5.  Collect spent household batteries, cellphone batteries, fluorescent lamps,
empty ink cartridges and the like, labeled and safely stored in a container
with cover and kept out of reach of children and pets.  These should be
safely managed or disposed of in an environmentally-sound manner and not mixed
with regular waste.

6.  Donate usable electronics like computers and laptops in good condition
to charities and schools or give to your neighbors.

7.  Visit the manufacturer’s website or call the dealer to find out if they
have a takeback program or scheme for your discarded electronics.

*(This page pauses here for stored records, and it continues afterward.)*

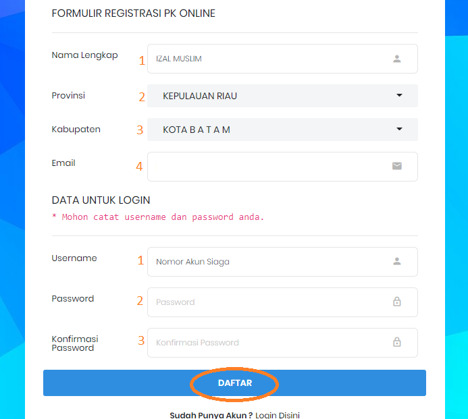Click the person icon in Nama Lengkap field
The image size is (468, 419).
coord(397,59)
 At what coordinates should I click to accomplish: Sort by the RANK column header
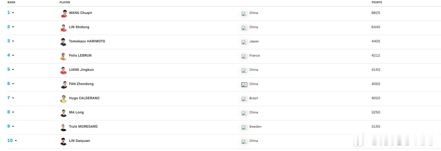pos(11,2)
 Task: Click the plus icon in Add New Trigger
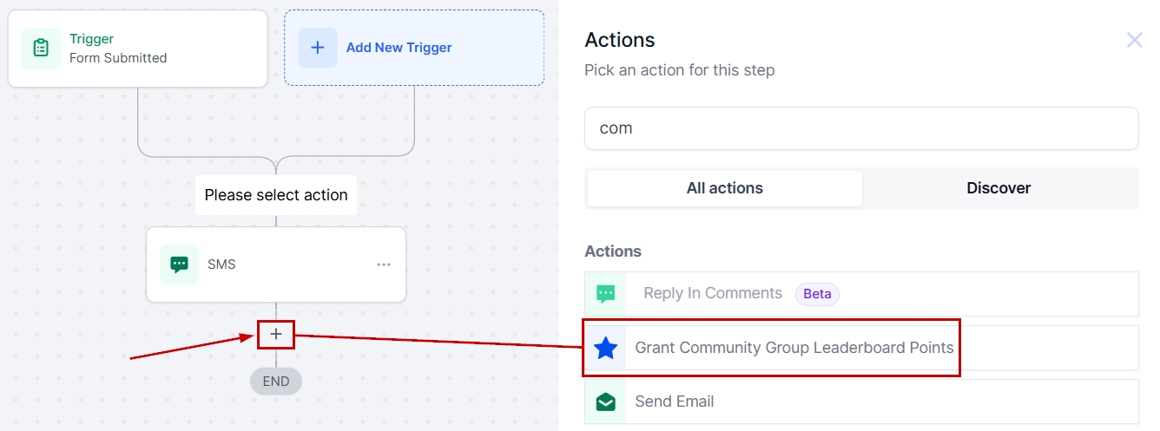318,48
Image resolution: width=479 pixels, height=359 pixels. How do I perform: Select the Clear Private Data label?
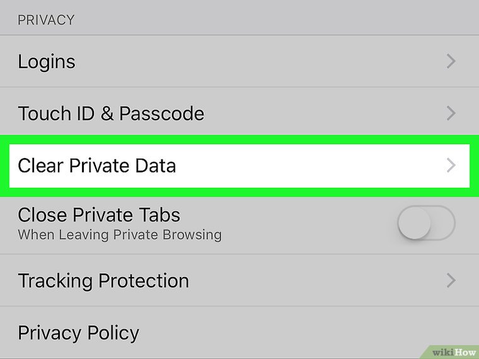tap(97, 166)
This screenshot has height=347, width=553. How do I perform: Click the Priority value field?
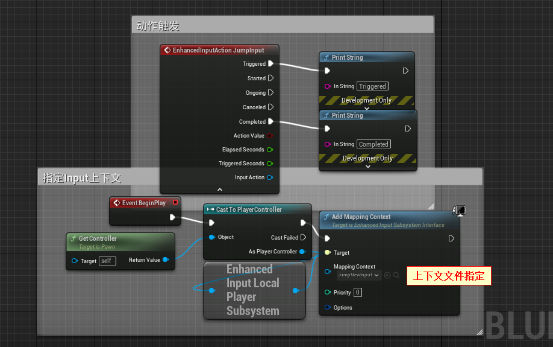tap(358, 293)
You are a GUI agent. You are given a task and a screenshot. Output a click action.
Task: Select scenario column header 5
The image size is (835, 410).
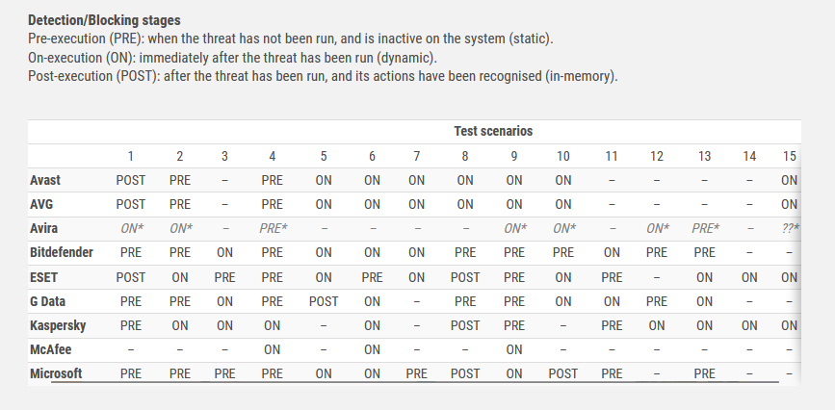[324, 156]
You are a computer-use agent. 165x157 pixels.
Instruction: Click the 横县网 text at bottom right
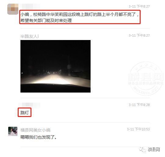154,150
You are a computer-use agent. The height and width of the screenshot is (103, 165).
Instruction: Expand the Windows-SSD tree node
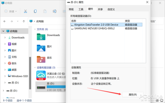(x=5, y=76)
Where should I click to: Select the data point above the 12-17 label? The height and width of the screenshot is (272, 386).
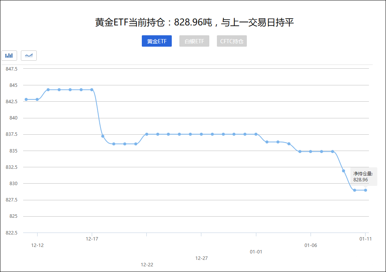coord(92,89)
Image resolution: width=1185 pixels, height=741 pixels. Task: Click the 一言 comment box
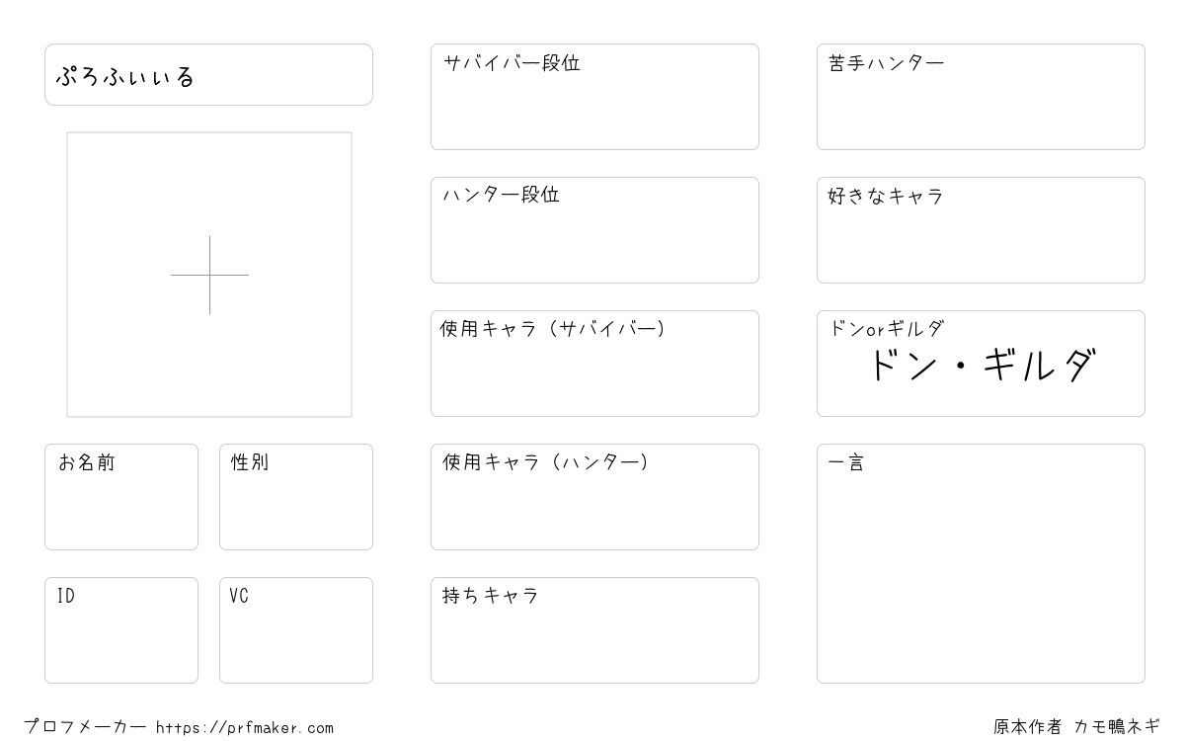[x=981, y=563]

8.  Earn from your e-waste.  List it on sulit.com.ph or
consider appropriate recycling options.  Contact the Department of
Environment and Natural Resources – Environmental Management Bureau (DENR-EMB)
for advice on environmentally-safe recycling options.

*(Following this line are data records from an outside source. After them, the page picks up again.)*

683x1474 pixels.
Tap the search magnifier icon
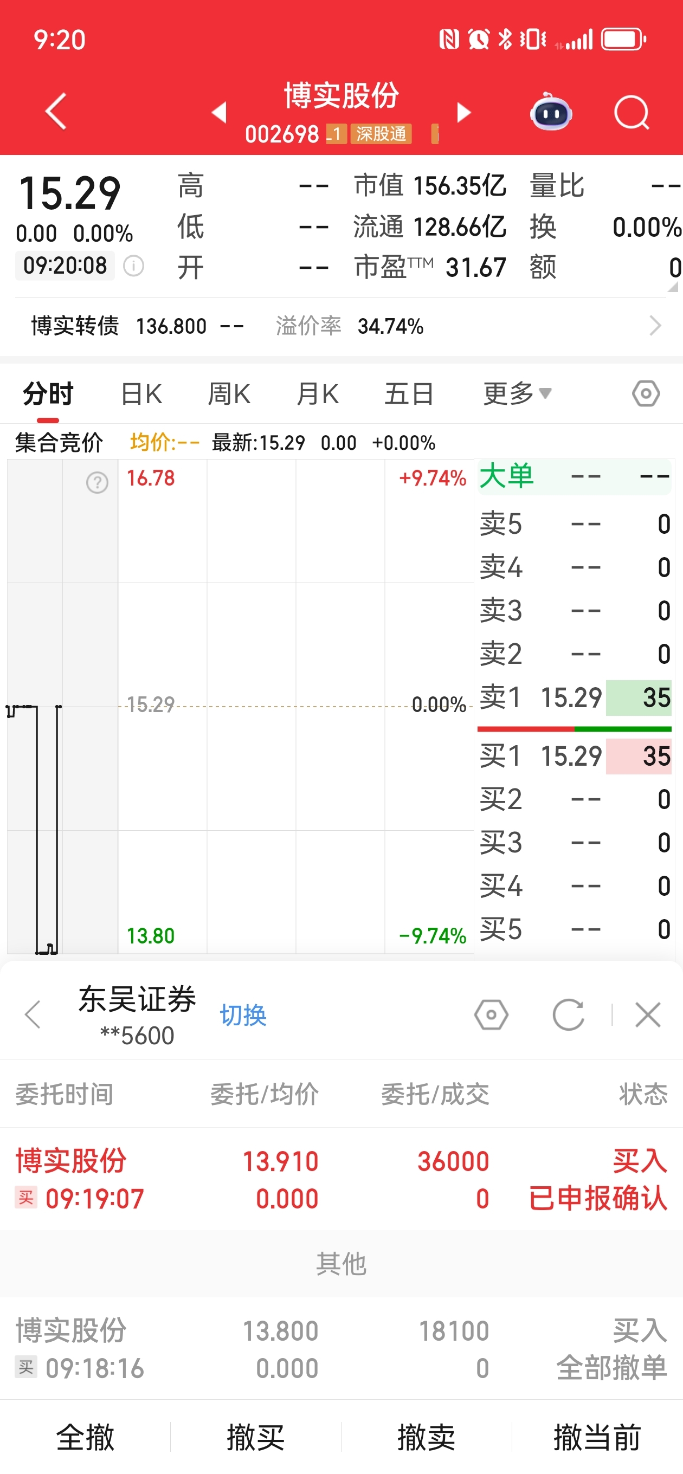tap(631, 112)
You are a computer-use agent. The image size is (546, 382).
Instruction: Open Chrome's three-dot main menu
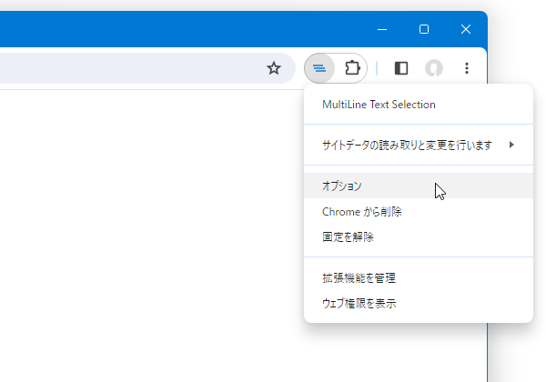tap(467, 68)
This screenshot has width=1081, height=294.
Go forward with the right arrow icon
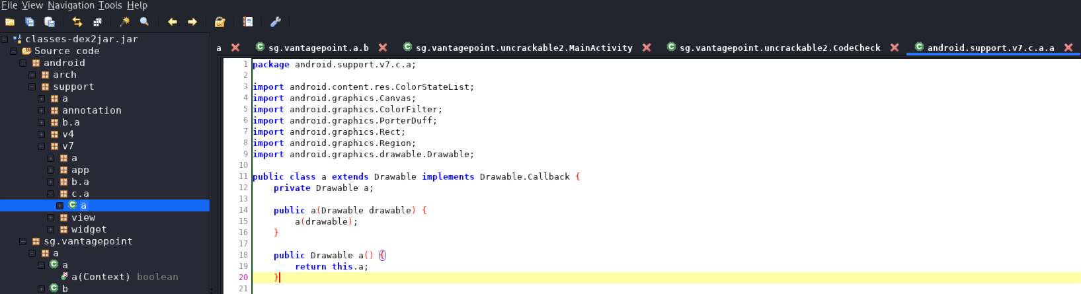[x=192, y=22]
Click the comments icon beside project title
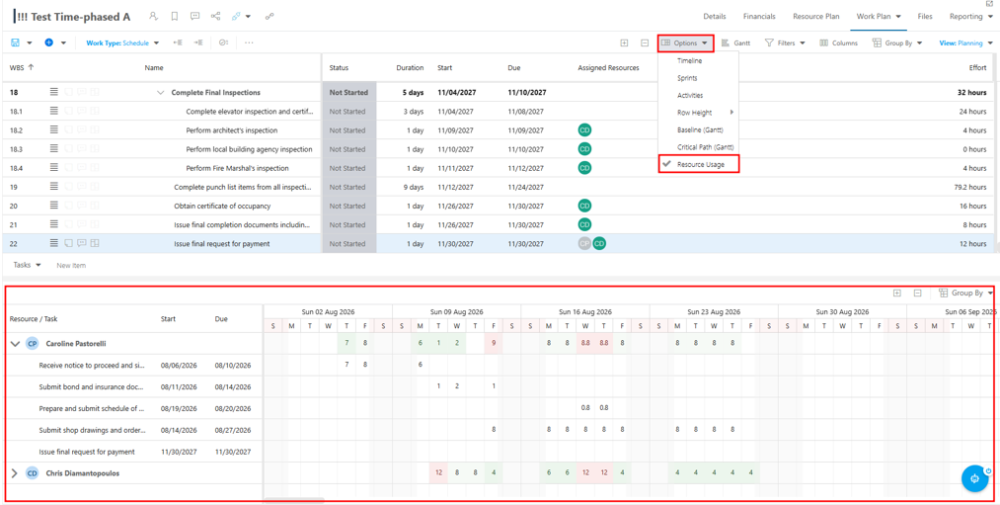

9.  If you really need to spend for new electronics, choose items with less
hazardous substances, with greater recycled content, with higher energy
efficiency, with longer life span and those that will produce less waste:

a.  Scan through Greenpeace International’s Guide to Greener Electronics, ranking
top manufactures of personal computers, mobile phones, TVs and games consoles
according to their policies on toxic chemicals, recycling and climate change.
 Search the Internet for other green purchasing tools.

b. Find products that have the RoHS logo – an indicator that a product complies
with the European Union’s Restriction of Hazardous Substances, which restricts
the use of six hazardous materials in the manufacture of various types of
electronic and electrical equipment.  These restricted chemicals are
cadmium, hexavalent chromium, lead, polybrominated biphenyls, and
polybrominated biphenyl ethers.

c. Find the product with the specifications that you need and one that can be
easily upgraded with the rapid technological advancements.

d. Look for the Energy Star label, indicating that the product is energy efficient,
conserving electricity use and reducing greenhouse gas emissions linked with
energy production and use.

e. If battery operated, look for rechargeable instead of disposable batteries.

f. Go for products with good warranty and takeback policies.

g.  Avoid buying imported, used or surplus electronics as they are certainly
discarded for being near obsolete by the country of source and they don’t have

10.  Take good care of your electronic device – whether it’s brand new, refurbished
or hand-me down – as sound maintenance will prolong its lifespan.  Read
the instruction manual carefully and get acquainted  and trained on easy fix-it-yourself guide.